Optimal estimation: Parameter estimation
Definition
Parameter estimation (also called regression) encompasses all those tasks that can be reduced to data-driven model fitting. The objective is to select parameters that bring the model behavior into the closest possible alignment with the actual observed real-world behavior.

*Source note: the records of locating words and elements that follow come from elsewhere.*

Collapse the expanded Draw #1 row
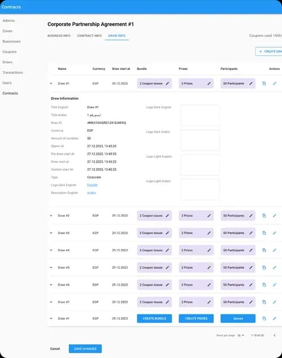The image size is (282, 358). click(x=51, y=84)
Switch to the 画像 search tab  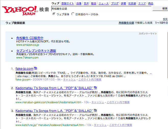[x=79, y=3]
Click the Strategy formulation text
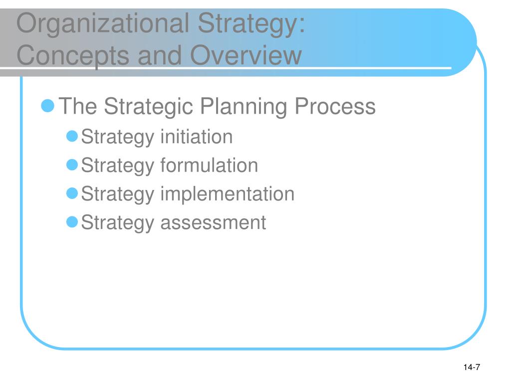This screenshot has width=511, height=383. coord(170,166)
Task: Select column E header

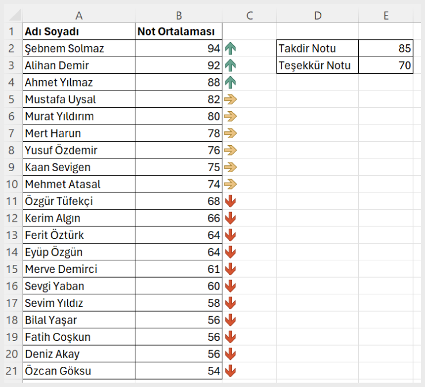Action: coord(386,16)
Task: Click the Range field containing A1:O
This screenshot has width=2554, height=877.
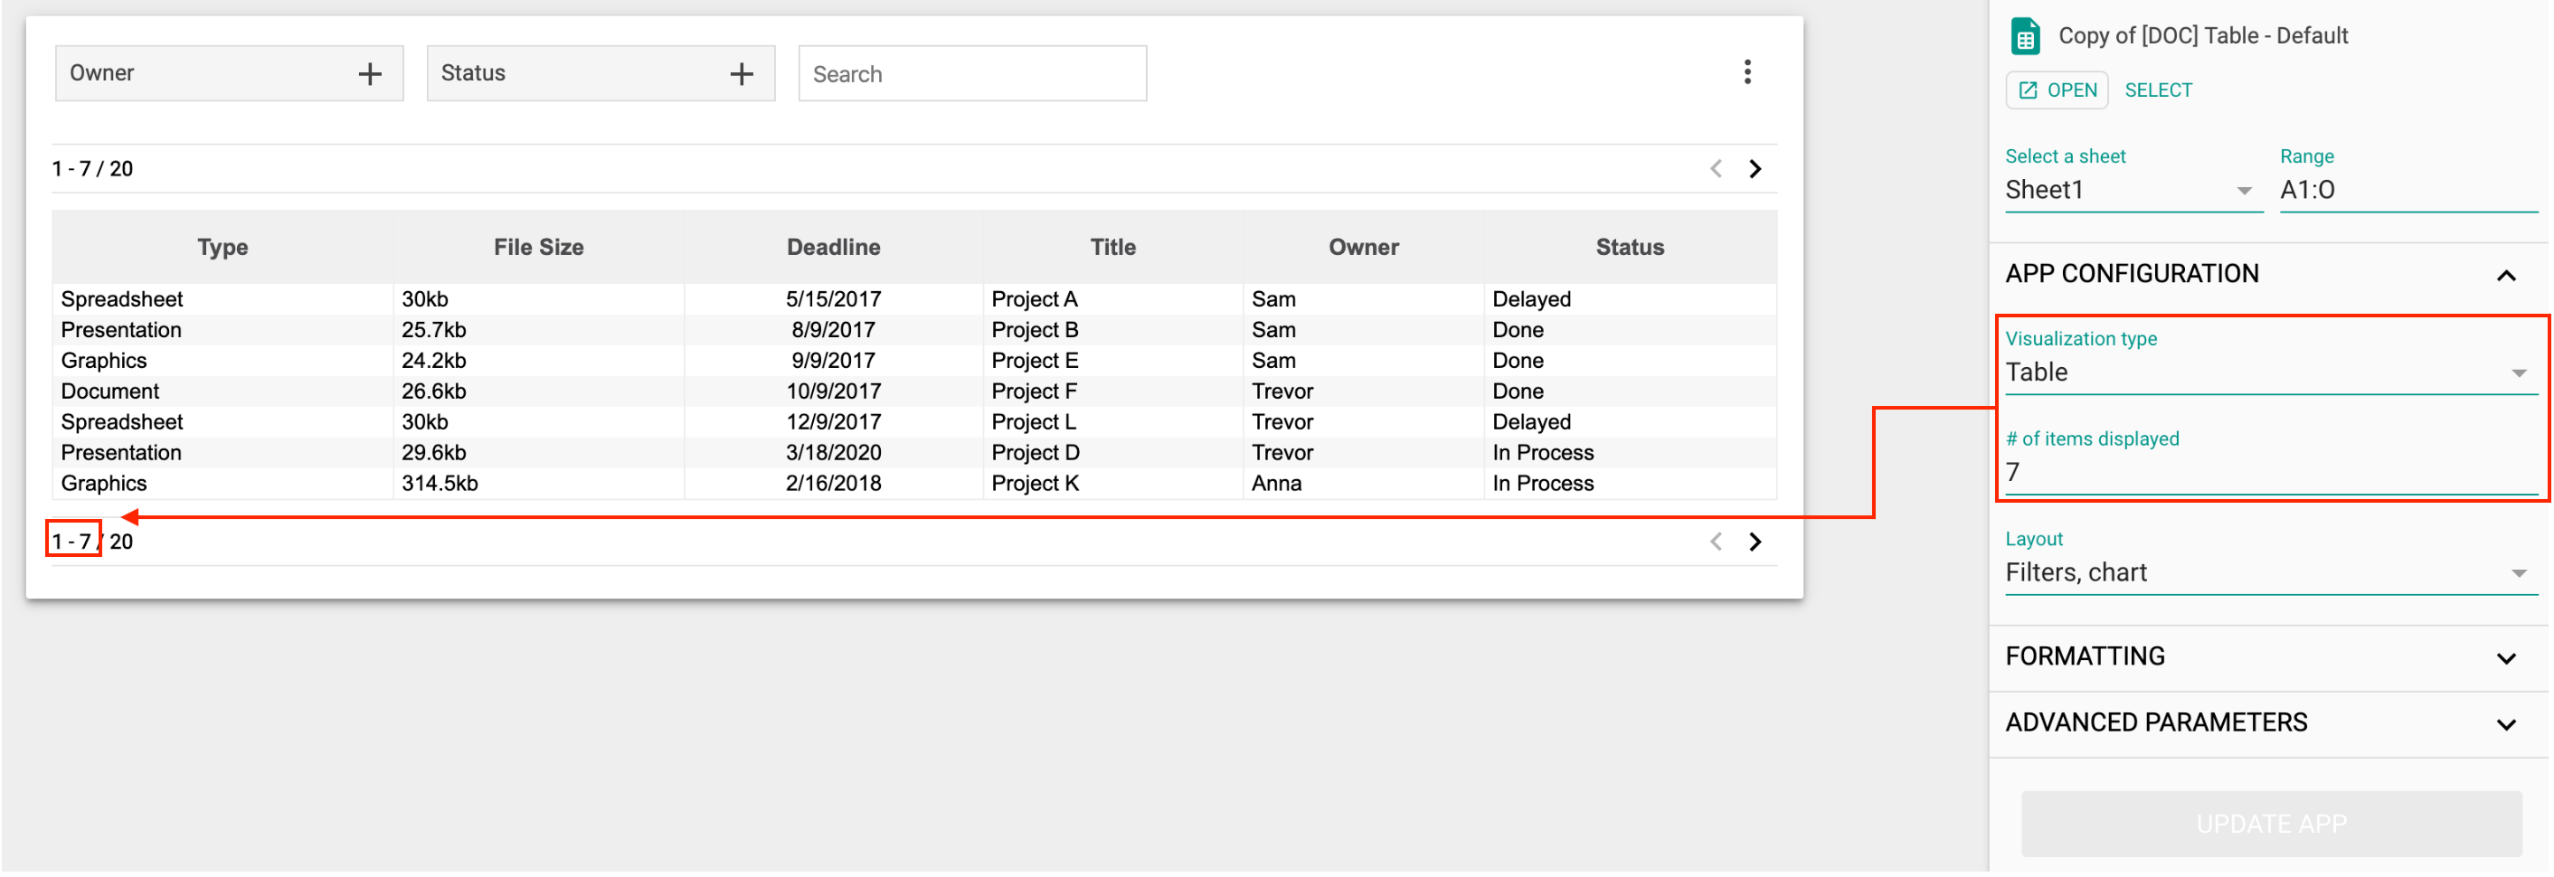Action: pyautogui.click(x=2409, y=190)
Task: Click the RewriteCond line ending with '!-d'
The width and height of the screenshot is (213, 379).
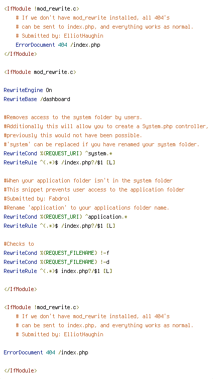Action: (56, 262)
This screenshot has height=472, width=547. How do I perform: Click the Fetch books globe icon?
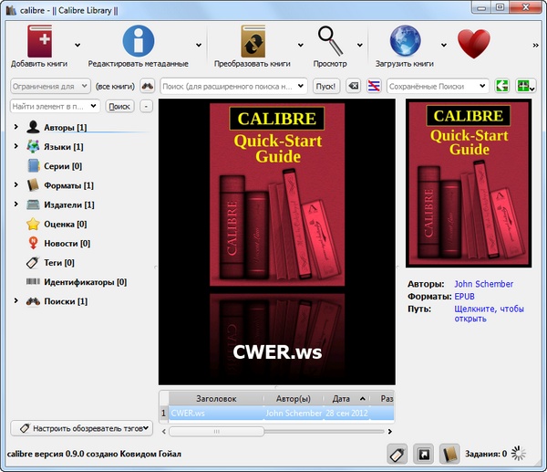click(404, 42)
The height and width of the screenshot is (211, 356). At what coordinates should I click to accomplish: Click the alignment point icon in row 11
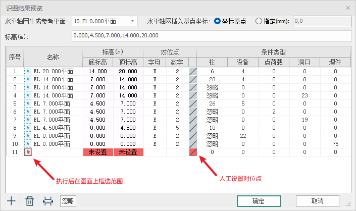coord(192,151)
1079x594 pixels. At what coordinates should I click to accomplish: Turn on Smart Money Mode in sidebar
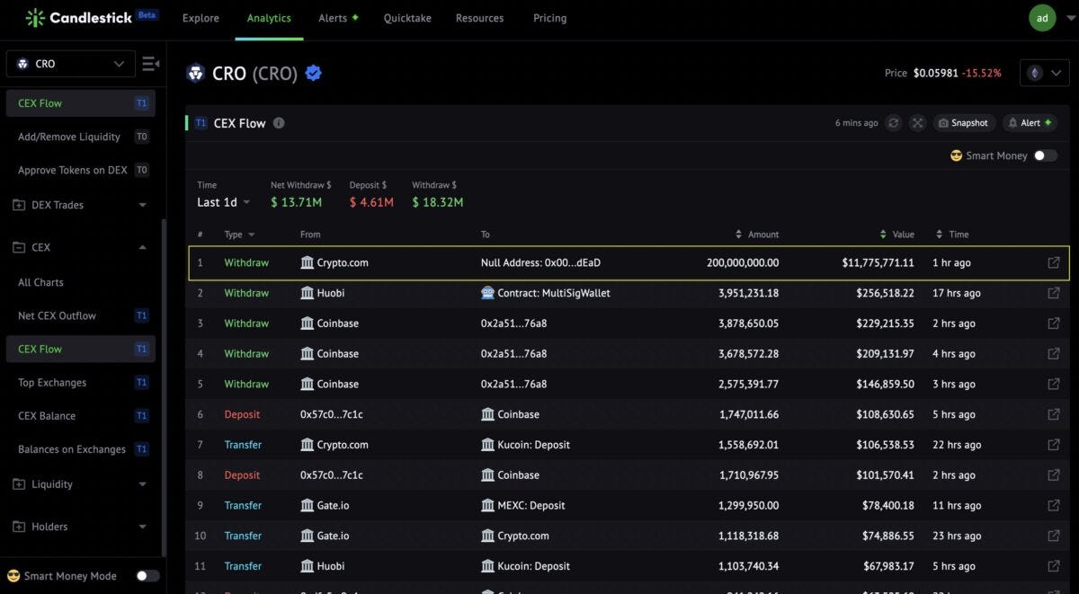point(147,575)
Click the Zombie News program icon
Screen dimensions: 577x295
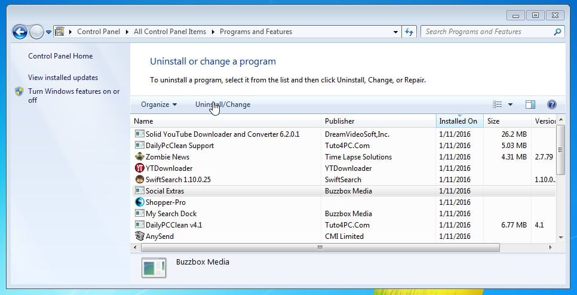tap(140, 157)
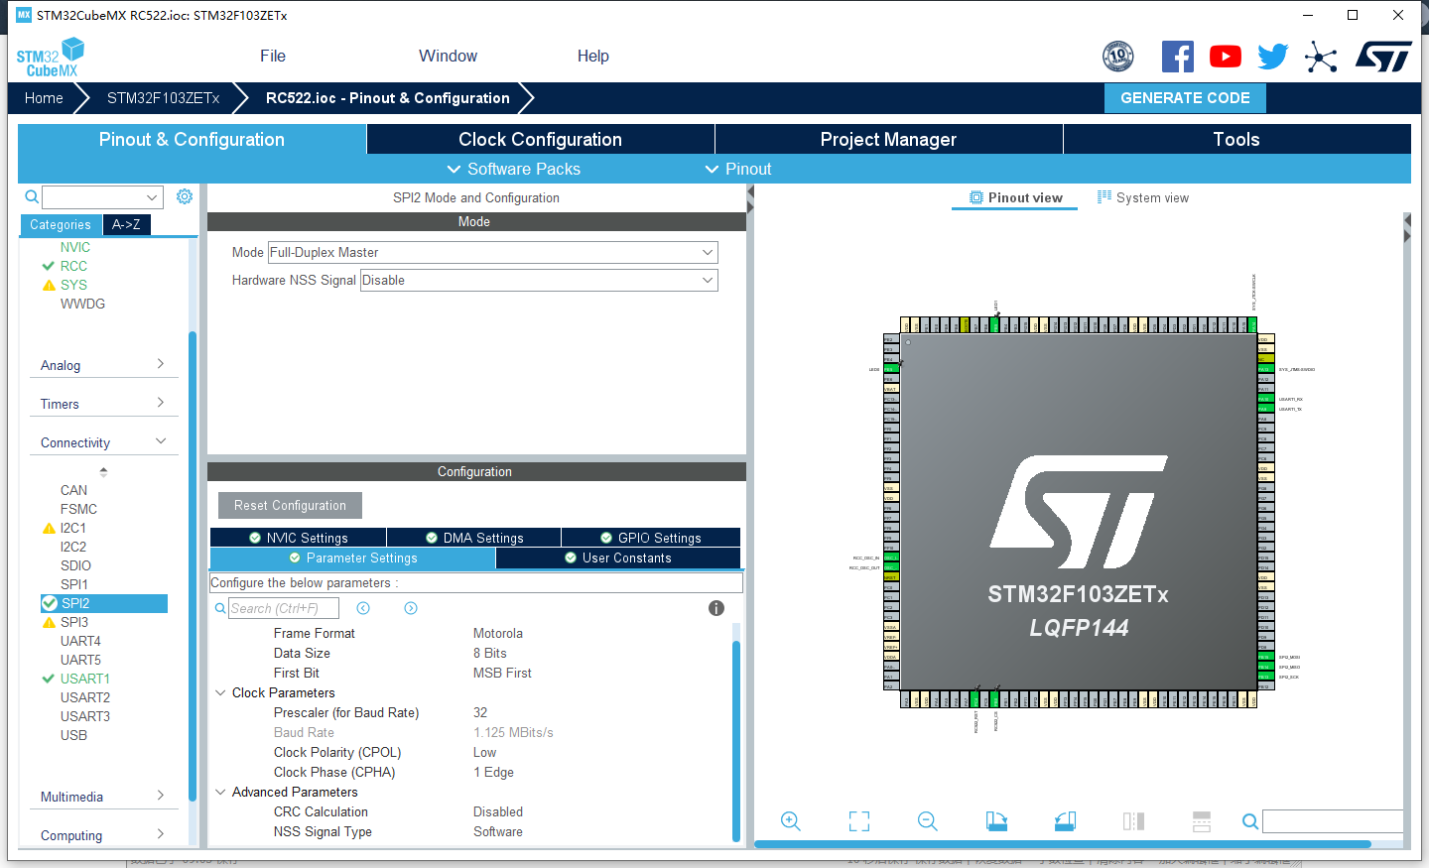Click the Reset Configuration button
This screenshot has height=868, width=1429.
(x=290, y=505)
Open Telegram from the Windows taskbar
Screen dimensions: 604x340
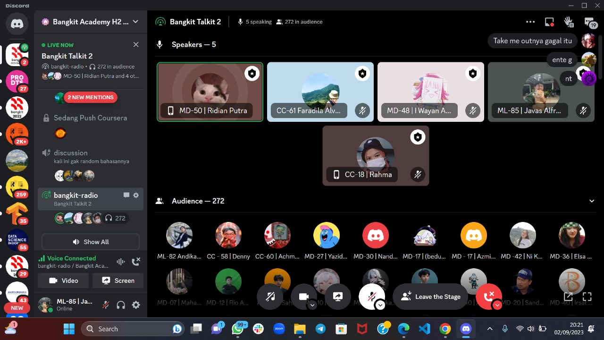[x=320, y=329]
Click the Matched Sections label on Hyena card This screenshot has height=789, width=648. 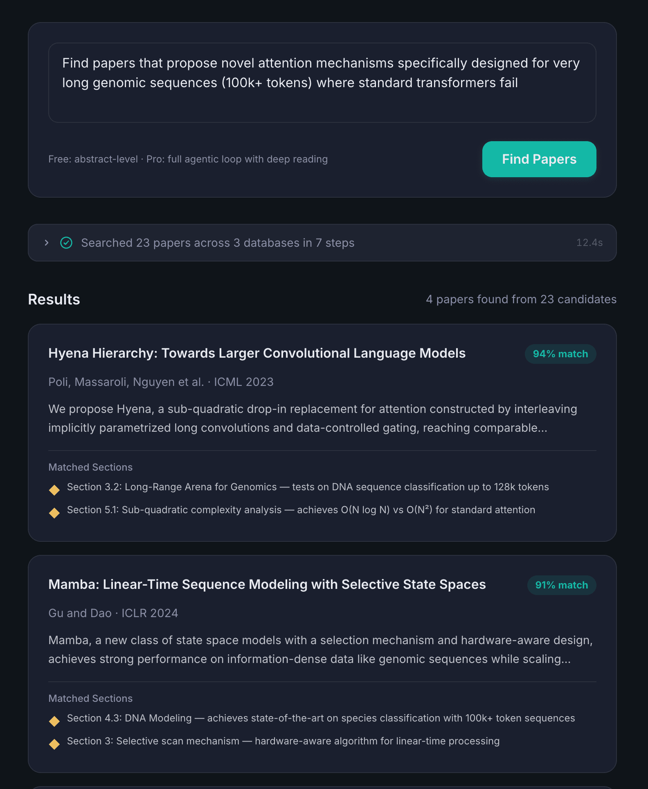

It does not matter what the nature of the data is or the complexity of the model to be adjusted. For example, image classification can be considered a parameter estimation problem. In this case, the data consists of images annotated with image classes, and the model is a neural network with many parameters, which is intended to assign image classes to images. Thus, the transition to machine learning is seamless.
Example
Suppose a weather station provides temperature readings \(l_k, k=1, … ‚n\) at regular intervals, leading to the sequence of measurements \( (l_1, z_1), … , (l_n, z_n)\), where \(z_k, k=1, … ‚n\) denotes the measurement times. Expecting long-term trends and periodic fluctuations due to time-of-day influences, the following model \(g(x,z) \) is proposed to explain the actual observed temperature data \(l\):
$$ \begin{align} l \approx g(x,z) = & x_1g_1(z) + x_2 g_2(z) + x_3 g_3(z) \\ & \underbrace{x_1}_{\text{Constant}} + \underbrace{x_2z}_{\text{linear trend}} + \underbrace{x_3\sin\left(\frac{2 \pi}{24}z \right)}_{\text{periodic influence}} \end{align}$$
In this model, the parameters \(x_1, x_2, x_3\) are undetermined and are to be chosen such that \(g(x,z_k)\) and \(l_k\) are approximately equal.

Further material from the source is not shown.